Most stories make you feel like showering after . . . this one is "A Treasure Bath"

:moustache: I just want to press your buttons
:raritystarry: 🎠
:twilightoops: TMTB [TOO MUCH TACO BELL]
:unsuresweetie: That's my nephew
:trollestia: I'm going to Disney Land

If the chapters of "What if..." were like cattle, then I imagine this is the one that got out of the pen. :rainbowlaugh:

I knew you were going to hide a button on a butt at least once at some point in all of this. :trixieshiftleft:

"I do faintly recall a voice of a pharmacist talking about some sort of '-inator' coming to me in my dreams. I find it strange that the word that preceded 'inator' was 'explode', however."

Well, this explains a lot. Guess Doofenshmirtz went to work for Hasbro. :rainbowlaugh:

Nice story, if not a silly one.

Now THIS is the kind of quality shitpost I come here for! Bravo!

This... lol. Gold.

This is more or less EXACTLY my kind of humor.

I would LOVE to help you write a crackfic like that.

King Dragon sends his regards.

I'm sorry but you are on your own with this one.

"Being an alicorn causes you to slowly lose your will to give a f:yay:ck. You have at most a decade before you will need to find a protege of your own to do everything that your lazy behind refuses to do."

This makes more sense than the entire rest of this story.

Ah, Techie wrote this. That explains things. xD

Great story, bud!

Why do you even bother reading this garbage?

Trust me bro, I've personally written worse.

I have now finished this story.
I don't know anymore


It was so serious to comedic, and then deathly serious...yikes! O_O

maximize literary whiplash to destroy the most brain cells

Appleody #42 · Sunday · · ·

It's a good job alicorns were created with such a device. You wouldn't want them falling into the wrong hooves.

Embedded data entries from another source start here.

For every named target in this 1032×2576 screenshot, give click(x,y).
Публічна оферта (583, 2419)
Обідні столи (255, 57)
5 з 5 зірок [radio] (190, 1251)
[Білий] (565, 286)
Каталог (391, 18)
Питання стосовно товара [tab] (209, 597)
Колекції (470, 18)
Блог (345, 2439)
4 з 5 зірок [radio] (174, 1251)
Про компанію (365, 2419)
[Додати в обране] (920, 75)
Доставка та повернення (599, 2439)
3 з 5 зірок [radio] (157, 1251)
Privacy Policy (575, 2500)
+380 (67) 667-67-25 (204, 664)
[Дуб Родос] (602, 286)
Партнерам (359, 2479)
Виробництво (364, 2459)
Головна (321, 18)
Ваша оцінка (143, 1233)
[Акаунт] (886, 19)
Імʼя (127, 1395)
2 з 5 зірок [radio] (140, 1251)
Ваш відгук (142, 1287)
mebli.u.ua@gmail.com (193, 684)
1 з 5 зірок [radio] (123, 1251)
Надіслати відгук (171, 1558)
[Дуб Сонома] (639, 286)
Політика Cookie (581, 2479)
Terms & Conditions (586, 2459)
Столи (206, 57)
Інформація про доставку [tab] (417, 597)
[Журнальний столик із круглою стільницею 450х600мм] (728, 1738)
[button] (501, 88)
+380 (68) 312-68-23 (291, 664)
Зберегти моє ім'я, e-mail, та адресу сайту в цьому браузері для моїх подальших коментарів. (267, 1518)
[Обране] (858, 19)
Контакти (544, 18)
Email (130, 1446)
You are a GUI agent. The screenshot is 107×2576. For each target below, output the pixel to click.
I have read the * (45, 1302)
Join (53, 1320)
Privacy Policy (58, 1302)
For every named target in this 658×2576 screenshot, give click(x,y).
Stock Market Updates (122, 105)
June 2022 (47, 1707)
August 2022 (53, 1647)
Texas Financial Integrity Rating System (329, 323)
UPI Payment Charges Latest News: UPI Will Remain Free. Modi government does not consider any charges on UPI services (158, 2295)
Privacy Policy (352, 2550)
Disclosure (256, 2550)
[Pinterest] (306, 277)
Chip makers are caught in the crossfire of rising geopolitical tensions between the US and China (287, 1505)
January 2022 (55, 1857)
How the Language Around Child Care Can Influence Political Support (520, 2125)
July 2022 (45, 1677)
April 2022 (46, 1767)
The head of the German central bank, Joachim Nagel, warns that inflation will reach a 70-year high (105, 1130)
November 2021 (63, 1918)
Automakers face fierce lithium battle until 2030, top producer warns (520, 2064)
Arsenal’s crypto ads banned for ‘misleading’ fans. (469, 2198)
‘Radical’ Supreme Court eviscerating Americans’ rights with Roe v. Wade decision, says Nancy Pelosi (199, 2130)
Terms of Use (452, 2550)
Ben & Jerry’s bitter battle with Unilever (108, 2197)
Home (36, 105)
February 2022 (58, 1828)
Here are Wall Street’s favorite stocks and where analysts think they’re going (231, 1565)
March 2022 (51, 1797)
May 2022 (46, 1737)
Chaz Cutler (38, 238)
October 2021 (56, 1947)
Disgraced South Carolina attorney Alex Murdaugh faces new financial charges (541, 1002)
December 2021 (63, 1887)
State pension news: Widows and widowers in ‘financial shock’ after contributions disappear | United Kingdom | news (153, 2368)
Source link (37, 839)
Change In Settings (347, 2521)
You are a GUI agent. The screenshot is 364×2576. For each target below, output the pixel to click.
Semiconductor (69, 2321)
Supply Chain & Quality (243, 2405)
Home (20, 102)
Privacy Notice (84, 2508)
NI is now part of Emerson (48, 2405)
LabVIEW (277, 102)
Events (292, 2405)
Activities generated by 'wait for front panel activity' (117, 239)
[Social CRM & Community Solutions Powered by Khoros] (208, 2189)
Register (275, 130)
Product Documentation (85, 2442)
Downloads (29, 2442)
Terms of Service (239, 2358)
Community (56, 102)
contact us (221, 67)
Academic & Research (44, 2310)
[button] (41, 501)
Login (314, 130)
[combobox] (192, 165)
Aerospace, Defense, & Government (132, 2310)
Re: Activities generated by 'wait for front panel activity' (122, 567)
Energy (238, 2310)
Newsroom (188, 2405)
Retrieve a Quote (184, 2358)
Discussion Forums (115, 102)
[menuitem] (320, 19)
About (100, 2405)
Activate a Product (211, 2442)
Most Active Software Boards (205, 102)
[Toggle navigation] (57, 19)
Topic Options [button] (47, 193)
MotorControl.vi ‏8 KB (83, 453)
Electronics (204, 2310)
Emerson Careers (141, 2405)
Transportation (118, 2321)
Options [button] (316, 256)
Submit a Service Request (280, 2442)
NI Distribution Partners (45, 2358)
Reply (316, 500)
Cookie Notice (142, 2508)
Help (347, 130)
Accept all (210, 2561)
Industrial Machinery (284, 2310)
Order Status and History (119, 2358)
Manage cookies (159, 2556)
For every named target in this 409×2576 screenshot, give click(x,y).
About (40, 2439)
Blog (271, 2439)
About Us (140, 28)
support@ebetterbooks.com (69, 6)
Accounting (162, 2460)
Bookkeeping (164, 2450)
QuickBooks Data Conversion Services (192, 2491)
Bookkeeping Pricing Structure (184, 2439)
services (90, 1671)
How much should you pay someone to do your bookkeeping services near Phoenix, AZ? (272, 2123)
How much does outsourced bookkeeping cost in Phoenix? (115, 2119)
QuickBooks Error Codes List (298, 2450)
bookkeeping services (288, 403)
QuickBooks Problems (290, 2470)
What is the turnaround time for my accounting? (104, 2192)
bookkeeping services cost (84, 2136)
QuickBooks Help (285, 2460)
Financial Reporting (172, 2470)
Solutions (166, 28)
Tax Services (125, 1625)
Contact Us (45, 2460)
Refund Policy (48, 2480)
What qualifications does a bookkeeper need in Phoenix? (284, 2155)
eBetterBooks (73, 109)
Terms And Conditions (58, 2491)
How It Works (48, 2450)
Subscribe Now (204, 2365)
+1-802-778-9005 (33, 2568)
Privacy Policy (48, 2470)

It's the only thing that makes sense in this version of reality.

The story was a fun one.

The reading was fun as well. :)

Rainbow Dash was promptly turned into a table leg for the rest of the day for her crimes against rated-E fanfiction. A conveniently placed black-and-red alicorn proceeded to use her as their weapon of choice.

oh, i once read a silly A-rated short fic where Twilight grew...a penis!

"Being an alicorn causes you to slowly lose your will to give a f ck. You have at most a decade before you will need to find a protege of your own to do everything that your lazy behind refuses to do."

reminds me of another short called "no bucks", where Twilight suddenly ran out of f cks to give and started to behave in REALLY silly and irresponsible ways, like walking out of a store without paying, and getting drunk!